Task directions:
Only one stretch of the data should be retyped: the lines from the line containing "Task: Click the select" through the line containing "The width and height of the screenshot is (218, 117).". Keep pictures out of it.

━━━━━ Exercise material

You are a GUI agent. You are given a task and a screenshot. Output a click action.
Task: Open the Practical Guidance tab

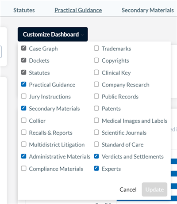point(78,10)
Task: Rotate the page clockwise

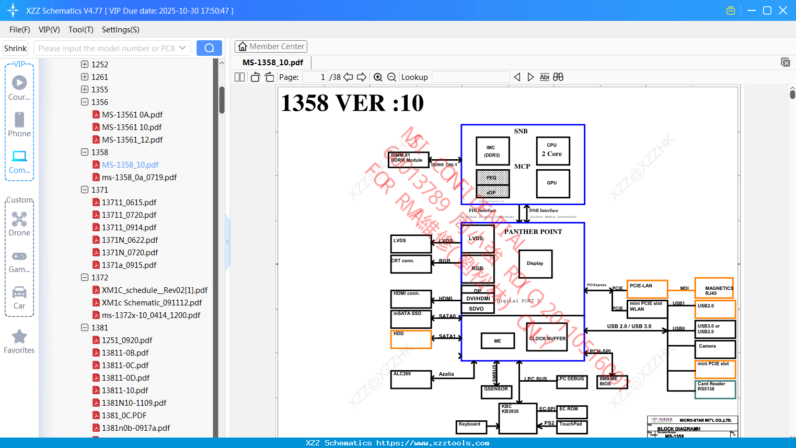Action: [268, 77]
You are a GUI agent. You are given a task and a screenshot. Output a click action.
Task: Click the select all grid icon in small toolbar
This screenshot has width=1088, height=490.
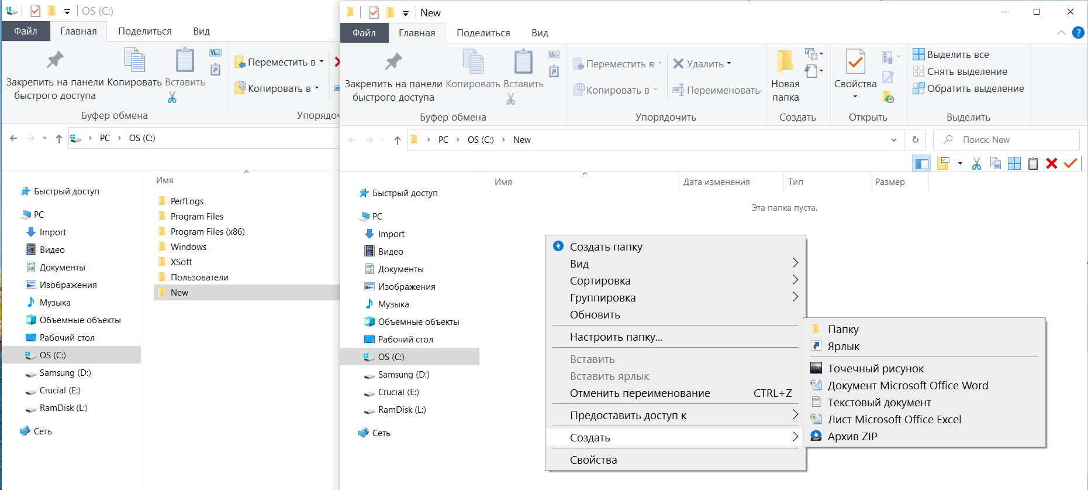click(1014, 164)
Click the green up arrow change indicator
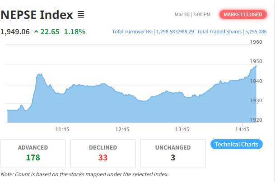The width and height of the screenshot is (275, 182). click(x=36, y=32)
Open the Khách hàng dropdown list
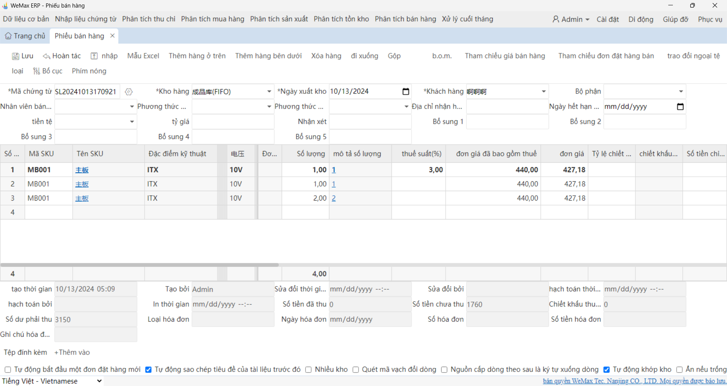The width and height of the screenshot is (727, 386). tap(543, 92)
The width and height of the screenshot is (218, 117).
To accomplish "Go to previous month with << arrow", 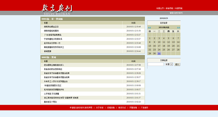I will pyautogui.click(x=149, y=27).
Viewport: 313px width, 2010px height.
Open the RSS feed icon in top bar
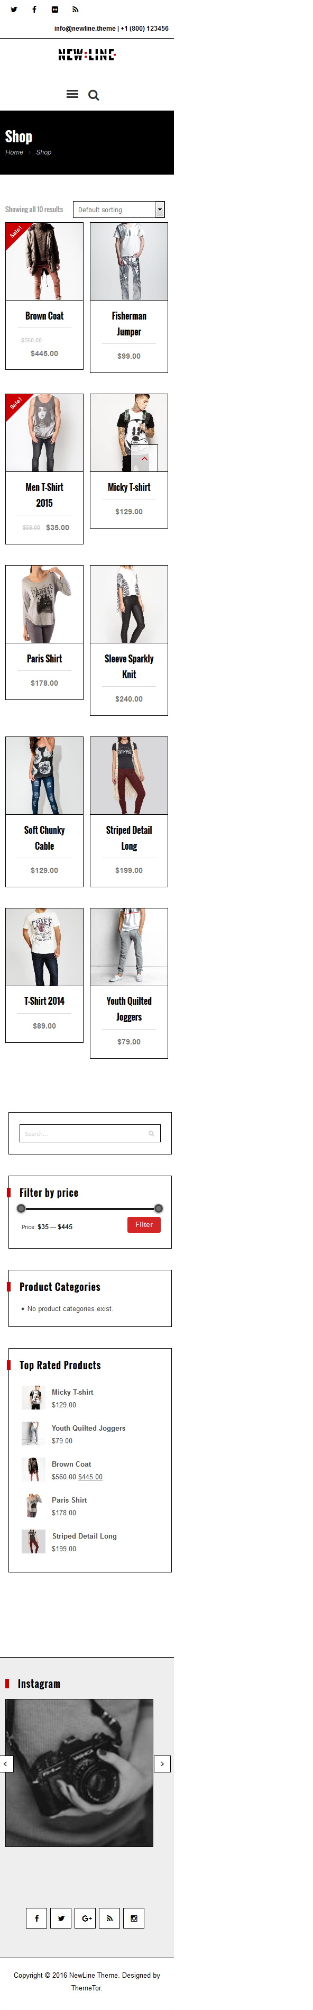tap(75, 9)
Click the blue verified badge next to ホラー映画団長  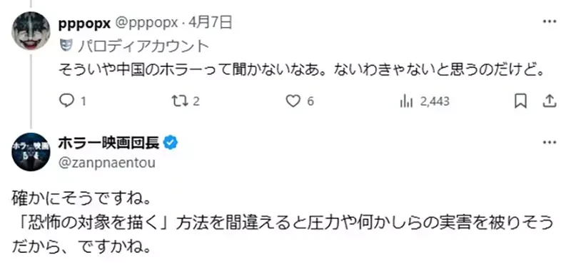click(x=170, y=143)

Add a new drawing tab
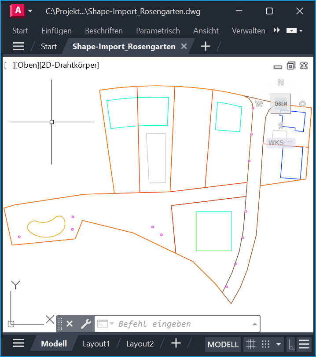205,46
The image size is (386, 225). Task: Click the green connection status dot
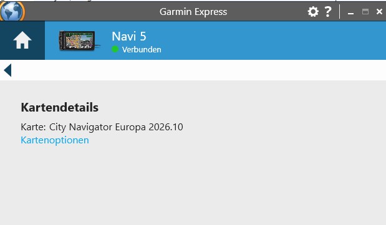(x=115, y=49)

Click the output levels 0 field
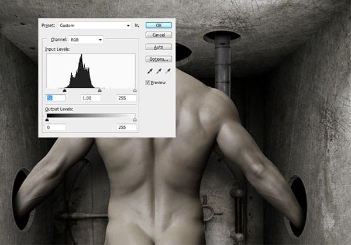click(x=55, y=127)
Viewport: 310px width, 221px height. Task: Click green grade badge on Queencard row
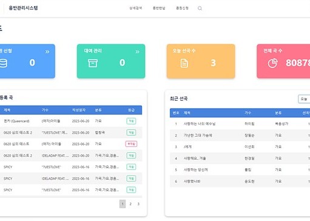pos(131,121)
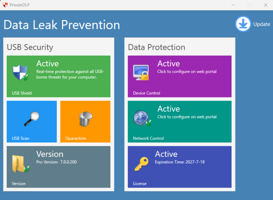Minimize the PrivateDLP window
This screenshot has width=273, height=200.
[233, 5]
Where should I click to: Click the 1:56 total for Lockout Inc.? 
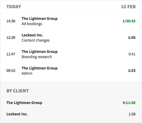pyautogui.click(x=132, y=114)
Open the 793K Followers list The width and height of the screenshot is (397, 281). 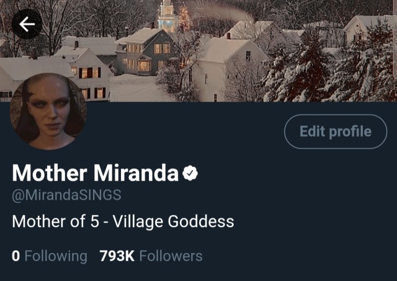pyautogui.click(x=151, y=256)
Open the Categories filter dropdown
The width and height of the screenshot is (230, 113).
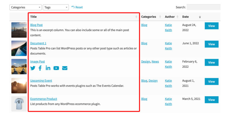pos(26,7)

━━━━━━━━━━

Solution to this problem:
Task: Click the select all grid icon in small toolbar
This screenshot has width=1088, height=490.
click(1014, 164)
Click the green up arrow change indicator
The width and height of the screenshot is (275, 182). click(x=36, y=32)
Open the Khách hàng dropdown list
The width and height of the screenshot is (727, 386). tap(543, 92)
The width and height of the screenshot is (218, 117).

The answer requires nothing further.